Cole, the soil scientist, described the rear wetlands as heavily invaded with knotweed, Phragmites and bittersweet climbing into trees. The team proposes:

  • A 17,000-square-foot conservation easement over Hyde Brook and its immediate buffer, up to near the top of the slope.
  • Cutting bittersweet vines from trees and starting knotweed removal behind the proposed storage yard.
  • Planting:
    • 15 native shrubs along the transition from yard to wetland.
    • About 30 new trees along the north property line and roadside.
    • A New England “conservation mix” on the back slope and a “wet mix” in the basins.

One forward-looking twist: town staff asked Horton Electric to reserve space for a possible municipal drainage easement that could one day carry New Britain Avenue runoff to Hyde Brook. The proposal includes an extended riprap apron to accommodate both the private basin and any future public pipe outfall, reducing the need to re-disturb the bank later.

The commission’s reaction:

  • Everyone agreed the drainage retrofit is an improvement over the current “let it run down the bank” situation.
  • Commissioners want an equipment list of what will be stored in the yard—some electrical equipment still carries PCBs or oils.
  • Chair Stetchen urged the applicant to consider whether the storage area truly needs to extend as close to the wetland as proposed, suggesting they might pull it back if possible.
  • Because nearly the entire parcel lies within the 150-foot upland review area, and stormwater infiltrates toward the Farmington River, members unanimously requested a sitewalk.

The application was accepted, categorized as within the upland review area, and scheduled for a field visit.


Farmington Motorsports: Tow Yard Expansion In An Aquifer Protection Zone 🚛

Farmington Motorsports and related entity Brickyard Realty returned with a revised plan for their tow yard off Brickyard Road. Earlier in the year, the commission had issued a cease and desist after tree removal and expansion of storage into wetland and buffer areas. That enforcement case is now closed following the commission’s approval of a formal modification.

Surveyor Alan BonGiovanni, engineer Joe Perugini (Weston & Sampson) and soil scientist Anthony Zimbar led the new proposal:

  • The existing operation tows vehicles and trucks under police contracts and private calls.
  • Many vehicles stay on-site for two to three months while insurance and legal matters sort out.
  • The yard lies in an aquifer protection area, with sandy soils and good infiltration—confirmed by a Saturday sitewalk two days after two to three inches of rain, when no one got mud on their shoes.

The plan:

  • Replace reclaimed asphalt millings and unstructured storage with a fully paved area.
  • Install a central double catch basin feeding:
    • A water-quality structure with state-approved baffle.
    • A “snout” hood with anti-siphon top to keep floatables and oils from exiting.
    • An absorbent “bio-skirt” around the hood to capture oils.
  • Route treated runoff to a large infiltration basin sized to:
    • Fully infiltrate up through the 10-year storm.
    • Manage larger storms up through the 100-year event with about a foot of freeboard.
  • Provide a pre-treatment area for snow storage so that plowed piles melt through the water-quality system rather than directly onto ground.
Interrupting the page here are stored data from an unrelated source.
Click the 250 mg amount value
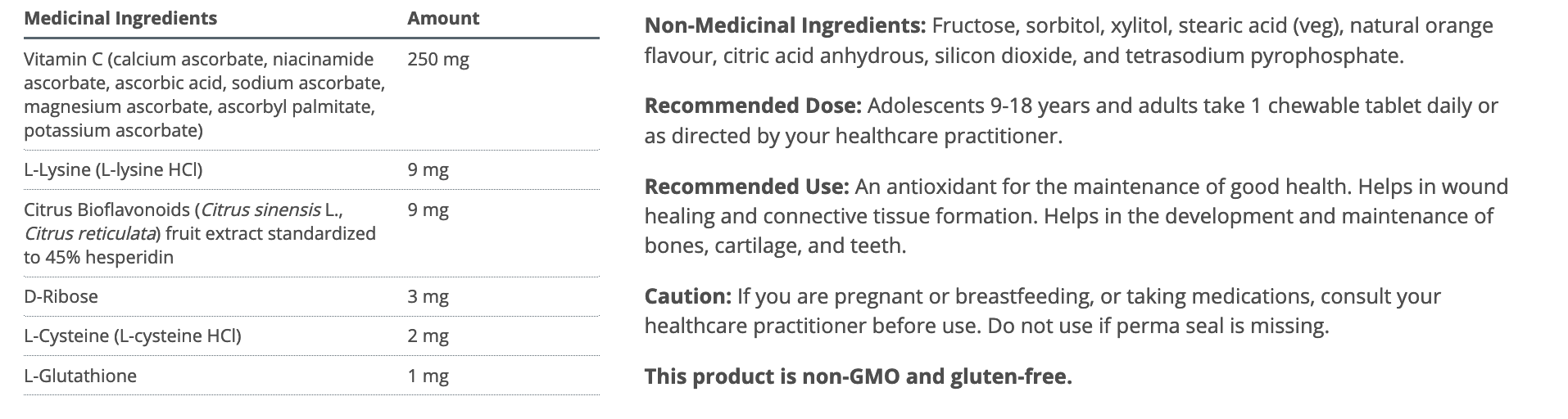The height and width of the screenshot is (419, 1568). point(438,59)
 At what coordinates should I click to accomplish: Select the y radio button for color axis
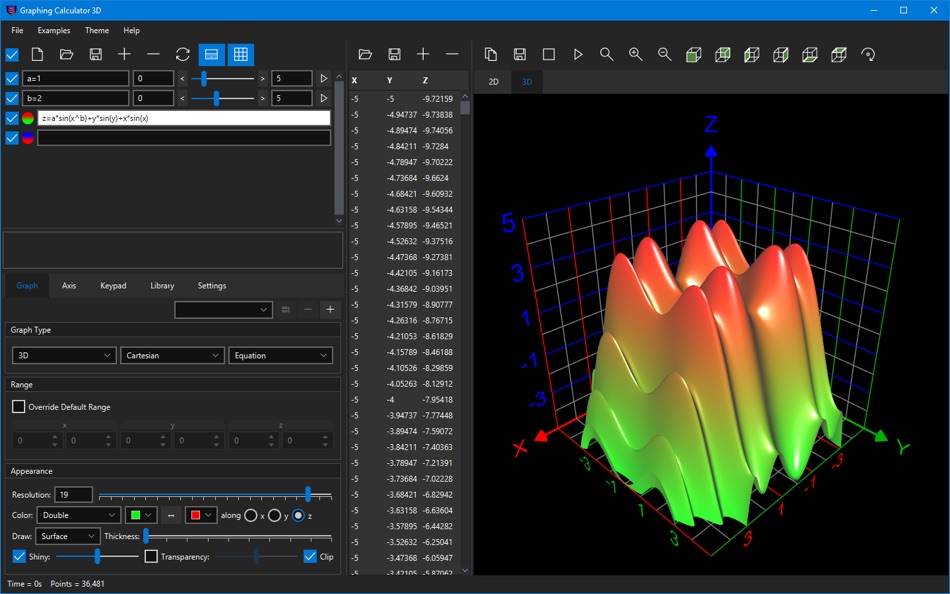(x=274, y=515)
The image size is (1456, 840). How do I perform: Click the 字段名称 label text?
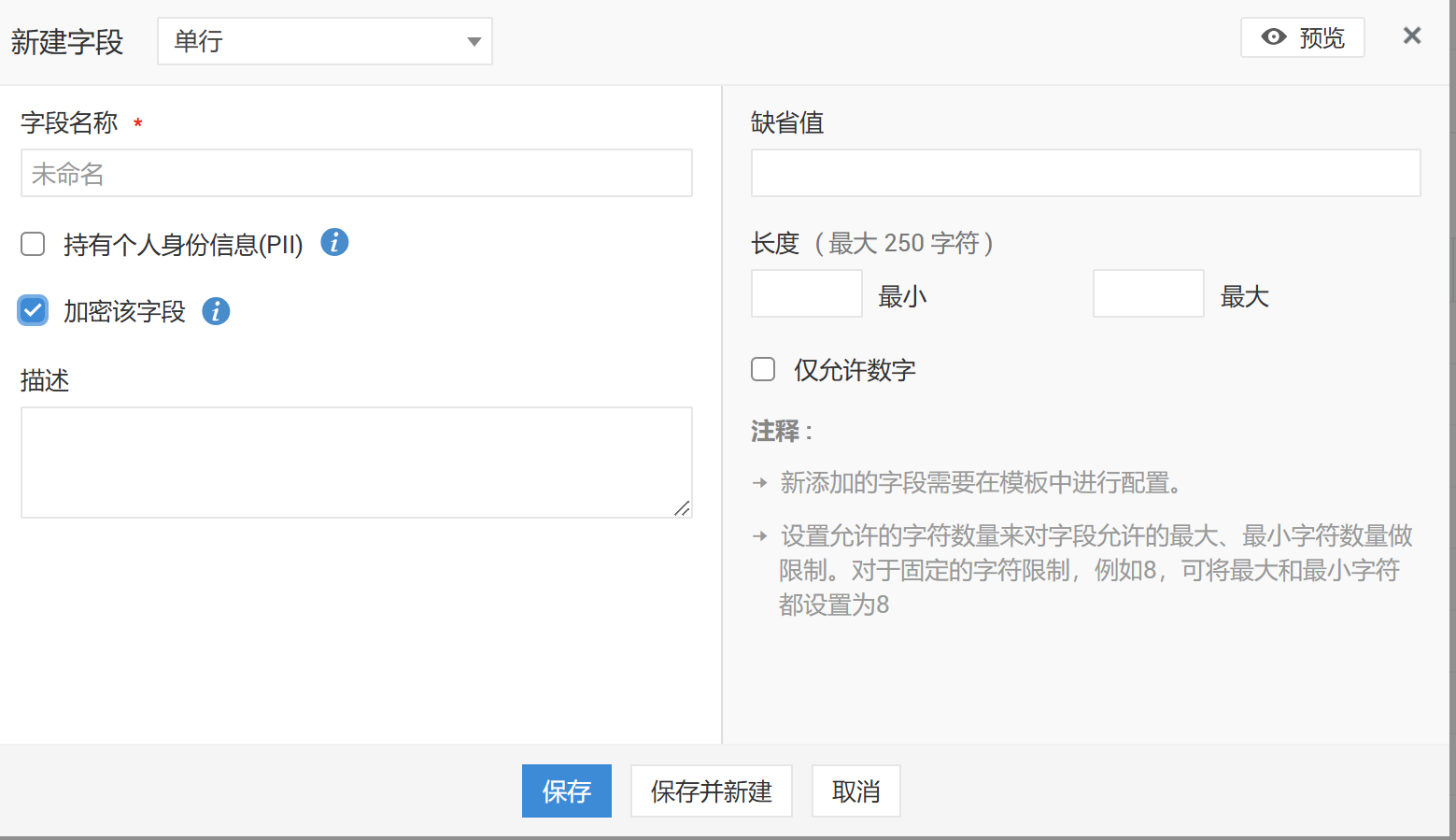coord(69,122)
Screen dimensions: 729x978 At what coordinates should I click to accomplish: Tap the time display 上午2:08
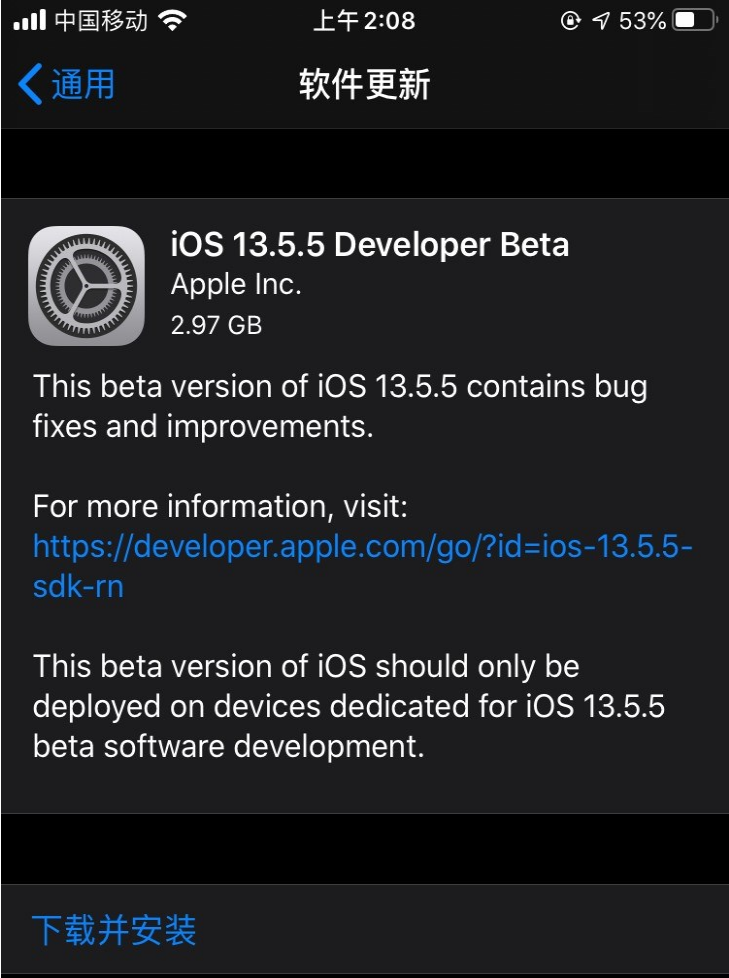click(x=366, y=20)
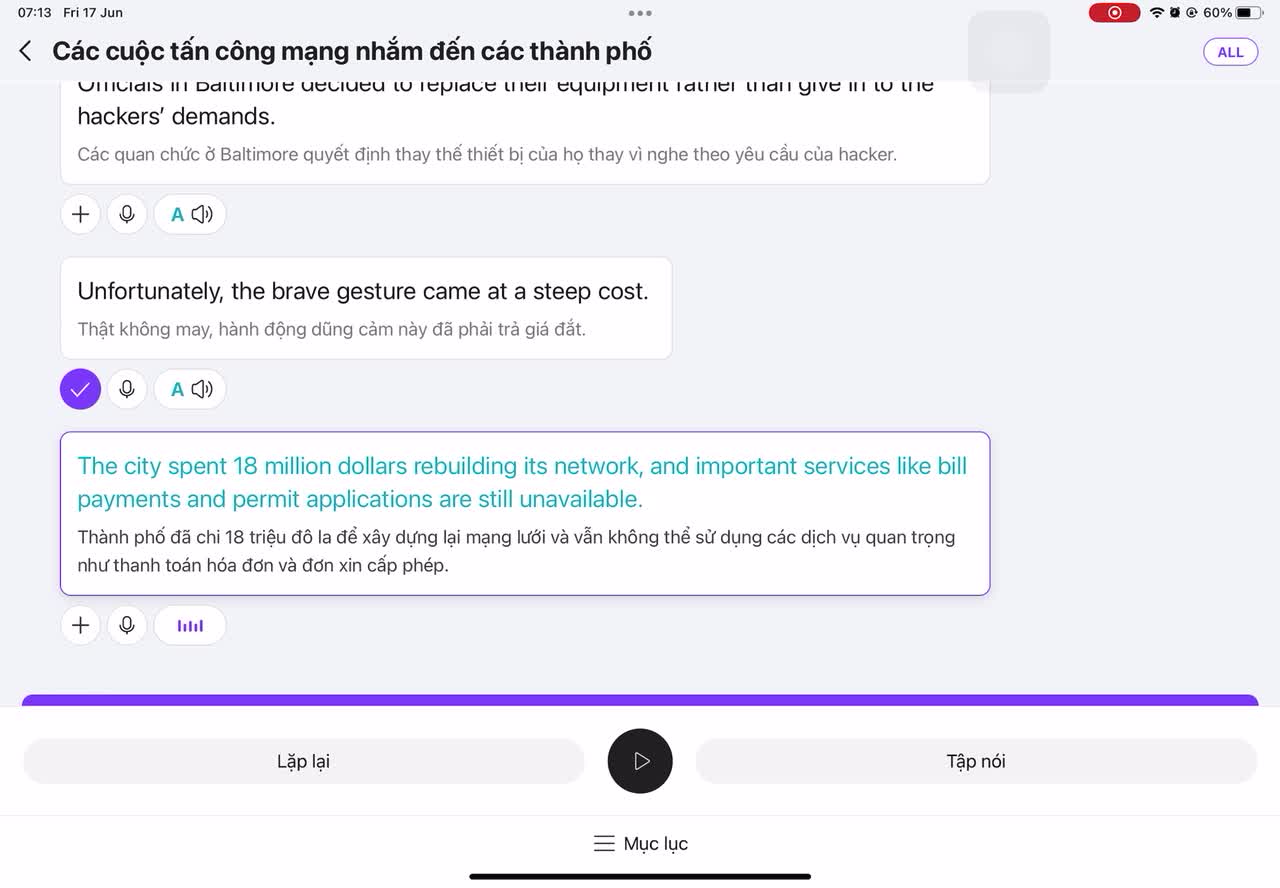Add the Baltimore officials sentence with plus icon

point(81,214)
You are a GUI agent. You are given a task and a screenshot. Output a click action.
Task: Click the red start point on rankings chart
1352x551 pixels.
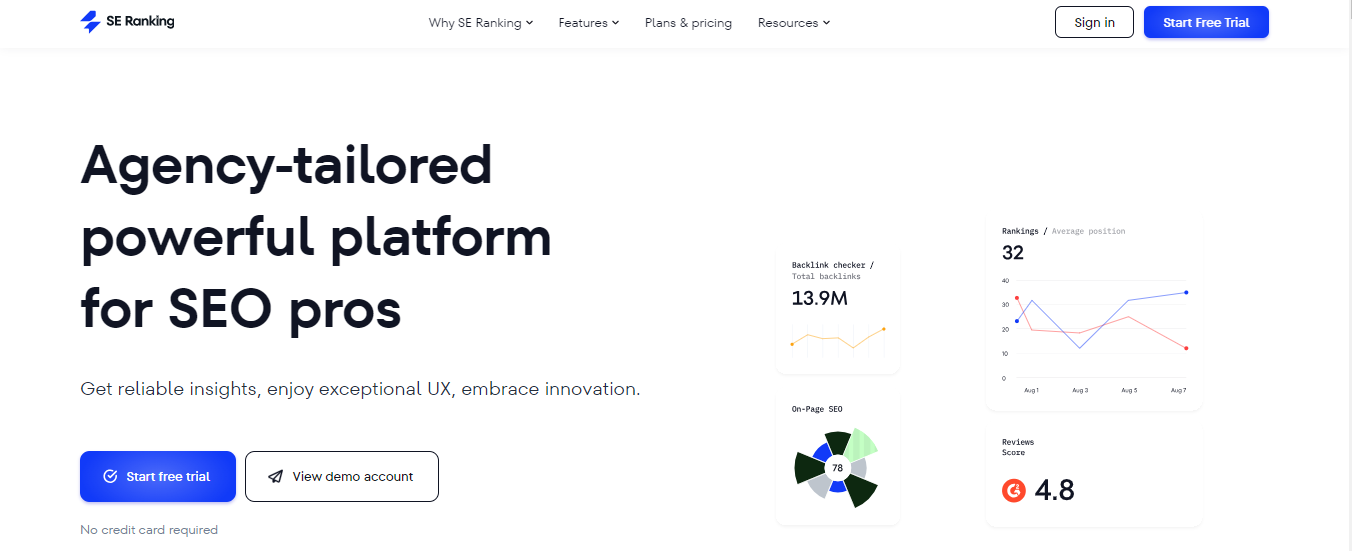click(1017, 298)
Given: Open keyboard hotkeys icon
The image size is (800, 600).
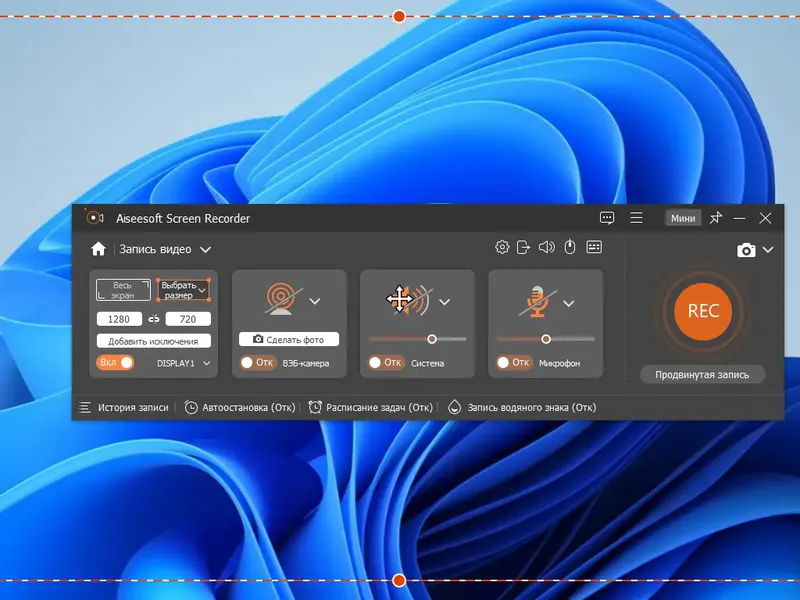Looking at the screenshot, I should (594, 247).
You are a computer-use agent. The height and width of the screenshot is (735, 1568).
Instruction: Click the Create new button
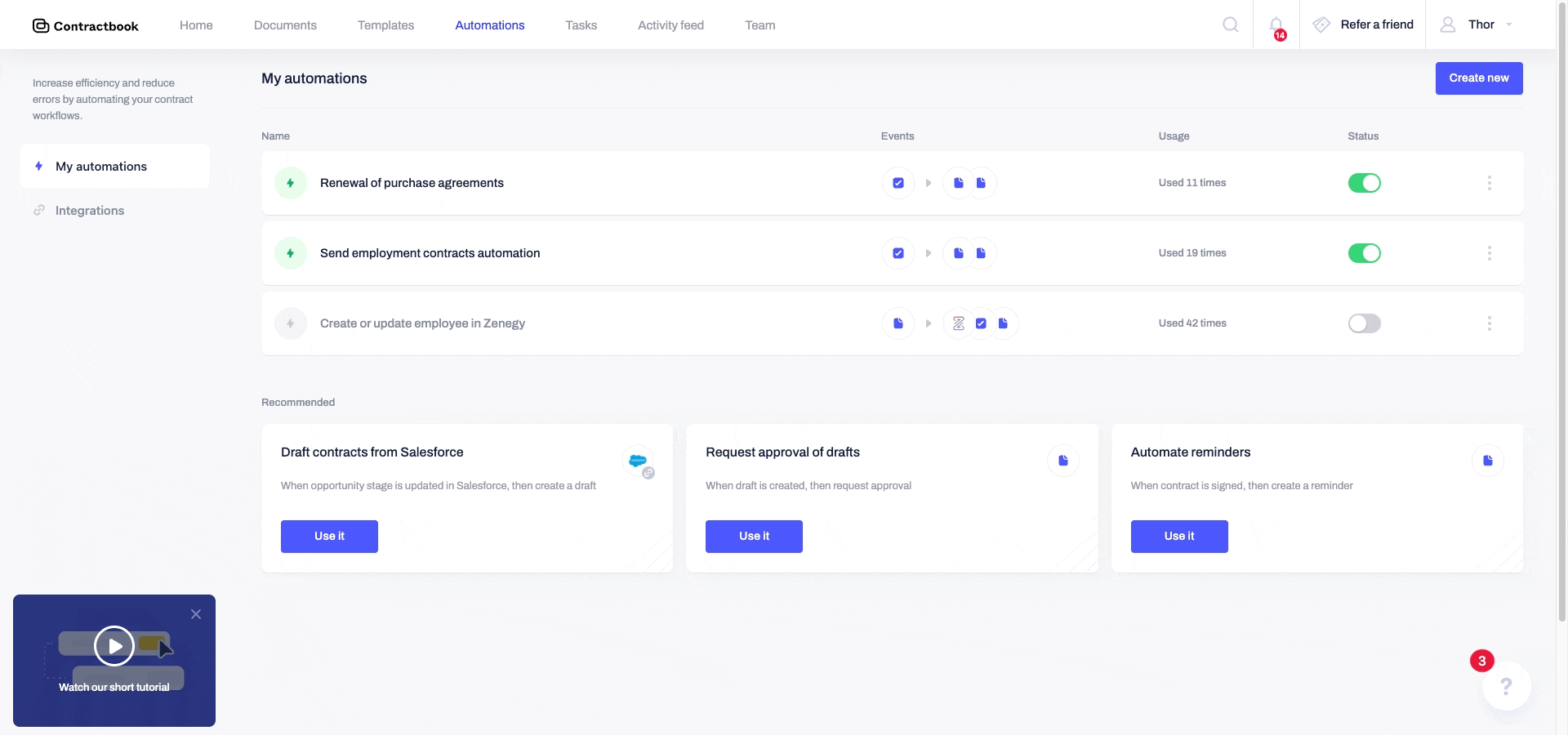pyautogui.click(x=1479, y=78)
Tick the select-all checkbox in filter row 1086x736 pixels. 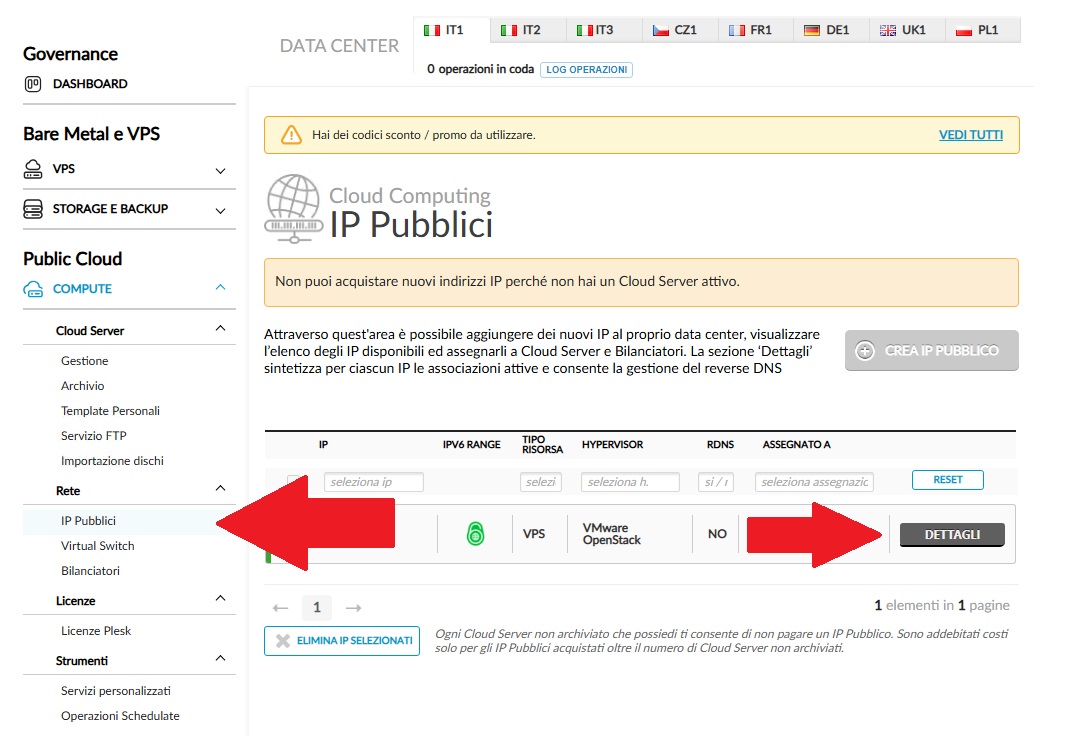pos(294,482)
Because the parcel sits over an aquifer, commissioners pushed on the basics: what actually sits on the pavement?

  • Bruce reminded them that the original Planning & Zoning approval already prohibited storage of vehicles with active leaks.
  • A small wetland area labeled “Wetland B” downslope had been previously disturbed and will receive additional restoration and plantings under staff direction.

Key concerns and conditions:

  • Chair Stetchen questioned the proposal to use only bituminous curbing along the southern edge near a wetland pocket where large tow trucks turn. He argued that asphalt curb would not survive repeated contact.
  • Town staff recommended:
    • Concrete or similarly durable curbing along edges nearest wetlands.
    • Enhanced erosion controls (silt fence plus straw wattles).
    • A more robust restoration plan for Wetland B.

The commission first voted that the project is a regulated but non-significant activity, then approved it with five explicit conditions:

  1. All staff engineering comments must be addressed to staff satisfaction before any site work begins.
  2. No storage of vehicles with active or substantial leaks on the property—reaffirming earlier zoning conditions.
  3. Upgrade curbing near wetlands from bituminous to concrete or similar sturdy material.
  4. Enhance erosion and sediment controls as recommended by staff.
  5. Increase restoration efforts in Wetland B, again per staff direction.

Later in the meeting, under “Old Business,” the commission formally voted to close the cease and desist order tied to the Brickyard Road site, noting that a new restoration plan and expanded approval are now in place.

Tow trucks will stay. The aquifer now has a bit more engineering between it and the oil pan.


Big Y At Westfarms: Big Store, Small Wetlands Footprint

The final land-use item may draw the most public interest: a proposed Big Y Family Market in the southeast corner of the Westfarms Mall property, near New Britain Avenue and South Road, straddling Farmington and West Hartford.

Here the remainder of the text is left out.